__Written instruction__.
Rewrite everything from the line containing "Open the NeuEve Silver for 45-55 link" down to the line containing "will click(x=329, y=30).", renaming "chevron" to "arrow" and leaving the rest unchanged.

Records from a pointing dataset:
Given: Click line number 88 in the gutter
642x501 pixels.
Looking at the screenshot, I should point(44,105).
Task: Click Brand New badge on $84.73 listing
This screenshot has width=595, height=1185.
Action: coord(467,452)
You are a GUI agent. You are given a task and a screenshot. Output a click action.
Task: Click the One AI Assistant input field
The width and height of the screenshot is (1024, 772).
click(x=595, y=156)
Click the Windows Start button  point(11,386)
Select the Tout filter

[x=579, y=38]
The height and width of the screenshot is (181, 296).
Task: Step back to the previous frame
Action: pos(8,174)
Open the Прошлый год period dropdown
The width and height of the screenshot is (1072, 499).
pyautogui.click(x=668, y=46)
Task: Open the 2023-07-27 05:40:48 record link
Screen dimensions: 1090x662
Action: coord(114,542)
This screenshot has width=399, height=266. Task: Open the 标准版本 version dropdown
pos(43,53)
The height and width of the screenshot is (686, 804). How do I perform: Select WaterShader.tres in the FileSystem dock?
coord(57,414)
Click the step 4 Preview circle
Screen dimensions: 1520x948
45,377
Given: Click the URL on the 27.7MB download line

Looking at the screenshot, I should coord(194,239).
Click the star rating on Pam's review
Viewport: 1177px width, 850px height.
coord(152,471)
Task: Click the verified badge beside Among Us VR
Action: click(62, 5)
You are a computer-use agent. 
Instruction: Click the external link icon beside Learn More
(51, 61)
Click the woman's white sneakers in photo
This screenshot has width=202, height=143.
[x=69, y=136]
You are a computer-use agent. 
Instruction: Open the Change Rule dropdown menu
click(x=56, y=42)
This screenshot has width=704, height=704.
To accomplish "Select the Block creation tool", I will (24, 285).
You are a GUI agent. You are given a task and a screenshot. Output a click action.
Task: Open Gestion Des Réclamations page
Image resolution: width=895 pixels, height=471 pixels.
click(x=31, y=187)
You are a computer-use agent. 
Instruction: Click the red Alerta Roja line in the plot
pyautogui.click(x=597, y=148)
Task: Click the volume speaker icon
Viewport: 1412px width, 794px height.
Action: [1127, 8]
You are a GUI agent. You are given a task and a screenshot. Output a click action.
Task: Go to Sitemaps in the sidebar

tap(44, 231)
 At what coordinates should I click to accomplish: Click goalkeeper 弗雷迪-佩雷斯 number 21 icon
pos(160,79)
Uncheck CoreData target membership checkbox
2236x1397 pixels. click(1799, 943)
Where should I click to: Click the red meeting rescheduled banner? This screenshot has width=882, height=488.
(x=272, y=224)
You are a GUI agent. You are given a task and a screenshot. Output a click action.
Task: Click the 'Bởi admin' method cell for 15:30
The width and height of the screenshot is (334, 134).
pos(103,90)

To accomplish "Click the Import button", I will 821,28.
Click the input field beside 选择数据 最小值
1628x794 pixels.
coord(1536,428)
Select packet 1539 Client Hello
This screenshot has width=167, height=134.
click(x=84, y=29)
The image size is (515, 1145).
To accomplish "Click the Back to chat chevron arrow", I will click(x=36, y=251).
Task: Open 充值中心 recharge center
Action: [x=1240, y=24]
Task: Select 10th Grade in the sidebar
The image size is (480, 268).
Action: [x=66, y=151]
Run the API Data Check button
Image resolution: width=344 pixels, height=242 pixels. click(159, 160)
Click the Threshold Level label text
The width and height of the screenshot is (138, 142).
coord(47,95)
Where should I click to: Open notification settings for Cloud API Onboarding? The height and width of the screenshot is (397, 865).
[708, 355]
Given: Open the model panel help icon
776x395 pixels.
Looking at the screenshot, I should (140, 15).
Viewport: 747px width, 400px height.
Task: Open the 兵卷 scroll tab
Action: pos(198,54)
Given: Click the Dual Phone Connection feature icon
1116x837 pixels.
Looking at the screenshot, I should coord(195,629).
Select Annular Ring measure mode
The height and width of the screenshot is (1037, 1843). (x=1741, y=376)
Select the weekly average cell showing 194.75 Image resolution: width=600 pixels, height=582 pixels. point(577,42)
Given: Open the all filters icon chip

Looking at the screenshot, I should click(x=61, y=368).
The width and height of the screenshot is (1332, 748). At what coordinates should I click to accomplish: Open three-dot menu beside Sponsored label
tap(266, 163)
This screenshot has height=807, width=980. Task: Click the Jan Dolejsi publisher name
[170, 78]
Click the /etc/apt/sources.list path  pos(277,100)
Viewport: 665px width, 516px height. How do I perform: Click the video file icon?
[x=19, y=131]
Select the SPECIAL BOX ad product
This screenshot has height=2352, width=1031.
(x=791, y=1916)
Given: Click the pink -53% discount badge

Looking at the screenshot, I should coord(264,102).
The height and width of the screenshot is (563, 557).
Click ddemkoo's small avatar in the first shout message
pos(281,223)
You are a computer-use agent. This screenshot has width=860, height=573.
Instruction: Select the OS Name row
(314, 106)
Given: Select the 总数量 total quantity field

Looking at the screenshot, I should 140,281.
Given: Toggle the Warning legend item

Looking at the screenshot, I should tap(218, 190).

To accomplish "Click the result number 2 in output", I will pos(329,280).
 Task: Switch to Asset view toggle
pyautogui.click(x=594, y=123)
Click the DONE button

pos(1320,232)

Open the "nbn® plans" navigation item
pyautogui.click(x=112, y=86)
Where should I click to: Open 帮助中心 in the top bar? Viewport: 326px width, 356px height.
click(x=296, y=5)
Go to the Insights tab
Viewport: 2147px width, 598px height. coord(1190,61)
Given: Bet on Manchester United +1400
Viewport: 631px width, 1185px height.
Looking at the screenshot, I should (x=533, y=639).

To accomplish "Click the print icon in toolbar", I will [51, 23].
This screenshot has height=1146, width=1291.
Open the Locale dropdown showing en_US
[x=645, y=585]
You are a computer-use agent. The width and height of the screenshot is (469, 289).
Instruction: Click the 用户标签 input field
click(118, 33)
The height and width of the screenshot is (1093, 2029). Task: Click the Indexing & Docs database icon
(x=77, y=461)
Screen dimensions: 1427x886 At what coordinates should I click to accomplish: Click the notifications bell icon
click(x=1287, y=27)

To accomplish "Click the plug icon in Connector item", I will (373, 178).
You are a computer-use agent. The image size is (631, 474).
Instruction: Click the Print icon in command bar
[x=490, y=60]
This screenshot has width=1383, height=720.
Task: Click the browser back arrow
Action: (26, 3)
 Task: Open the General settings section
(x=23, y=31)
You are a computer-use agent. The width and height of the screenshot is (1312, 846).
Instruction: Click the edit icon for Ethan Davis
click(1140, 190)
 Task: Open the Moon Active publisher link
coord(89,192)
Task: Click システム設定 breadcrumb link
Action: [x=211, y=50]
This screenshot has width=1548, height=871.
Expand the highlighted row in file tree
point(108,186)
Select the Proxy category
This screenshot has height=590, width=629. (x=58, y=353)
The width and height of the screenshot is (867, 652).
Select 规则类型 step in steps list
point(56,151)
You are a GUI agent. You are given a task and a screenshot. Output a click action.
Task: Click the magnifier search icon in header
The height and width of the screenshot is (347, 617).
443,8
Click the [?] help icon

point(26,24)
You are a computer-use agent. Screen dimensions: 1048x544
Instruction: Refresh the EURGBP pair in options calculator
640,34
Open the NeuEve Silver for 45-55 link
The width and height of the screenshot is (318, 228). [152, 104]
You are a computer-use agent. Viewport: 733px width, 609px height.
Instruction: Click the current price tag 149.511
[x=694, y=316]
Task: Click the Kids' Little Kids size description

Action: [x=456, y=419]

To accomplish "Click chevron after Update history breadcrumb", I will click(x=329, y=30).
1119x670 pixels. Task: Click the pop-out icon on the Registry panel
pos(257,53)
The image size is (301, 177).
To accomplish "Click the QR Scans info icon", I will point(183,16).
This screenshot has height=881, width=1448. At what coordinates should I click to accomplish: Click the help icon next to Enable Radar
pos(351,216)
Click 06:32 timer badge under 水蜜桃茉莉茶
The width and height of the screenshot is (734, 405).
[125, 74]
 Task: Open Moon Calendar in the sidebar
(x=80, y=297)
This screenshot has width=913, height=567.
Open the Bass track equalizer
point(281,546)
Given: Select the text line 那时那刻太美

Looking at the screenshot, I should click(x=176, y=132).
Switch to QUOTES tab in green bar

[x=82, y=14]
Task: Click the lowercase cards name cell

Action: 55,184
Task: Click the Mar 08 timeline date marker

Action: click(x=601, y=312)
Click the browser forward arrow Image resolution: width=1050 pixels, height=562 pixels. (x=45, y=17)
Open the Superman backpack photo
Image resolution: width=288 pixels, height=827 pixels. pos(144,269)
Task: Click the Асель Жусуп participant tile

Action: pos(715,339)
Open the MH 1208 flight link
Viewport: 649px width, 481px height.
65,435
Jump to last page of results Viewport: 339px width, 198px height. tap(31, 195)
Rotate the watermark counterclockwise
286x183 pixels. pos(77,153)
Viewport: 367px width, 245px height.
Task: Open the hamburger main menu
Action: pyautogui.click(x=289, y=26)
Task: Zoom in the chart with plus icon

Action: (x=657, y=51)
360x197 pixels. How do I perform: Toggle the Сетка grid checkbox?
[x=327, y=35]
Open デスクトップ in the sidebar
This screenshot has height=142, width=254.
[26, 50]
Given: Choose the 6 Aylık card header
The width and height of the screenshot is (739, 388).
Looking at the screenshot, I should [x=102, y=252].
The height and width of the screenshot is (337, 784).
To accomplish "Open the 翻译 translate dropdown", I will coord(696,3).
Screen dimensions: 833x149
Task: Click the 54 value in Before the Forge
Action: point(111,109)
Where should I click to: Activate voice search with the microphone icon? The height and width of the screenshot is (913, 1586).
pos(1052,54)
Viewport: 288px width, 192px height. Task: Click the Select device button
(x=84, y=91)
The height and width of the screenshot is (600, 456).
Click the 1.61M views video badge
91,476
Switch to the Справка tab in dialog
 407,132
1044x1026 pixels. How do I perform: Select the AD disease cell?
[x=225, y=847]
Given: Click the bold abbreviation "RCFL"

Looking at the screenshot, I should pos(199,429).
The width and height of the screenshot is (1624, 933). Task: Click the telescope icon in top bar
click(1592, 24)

__Result for this exercise__.
Open the NeuEve Silver for 45-55 link
The width and height of the screenshot is (318, 228). [152, 104]
You are a computer-use agent. Viewport: 733px width, 609px height.
Instruction: Click the current price tag 149.511
[x=694, y=316]
Task: Click the Kids' Little Kids size description

Action: [x=456, y=419]

To accomplish "Click arrow after Update history breadcrumb", I will click(x=329, y=30).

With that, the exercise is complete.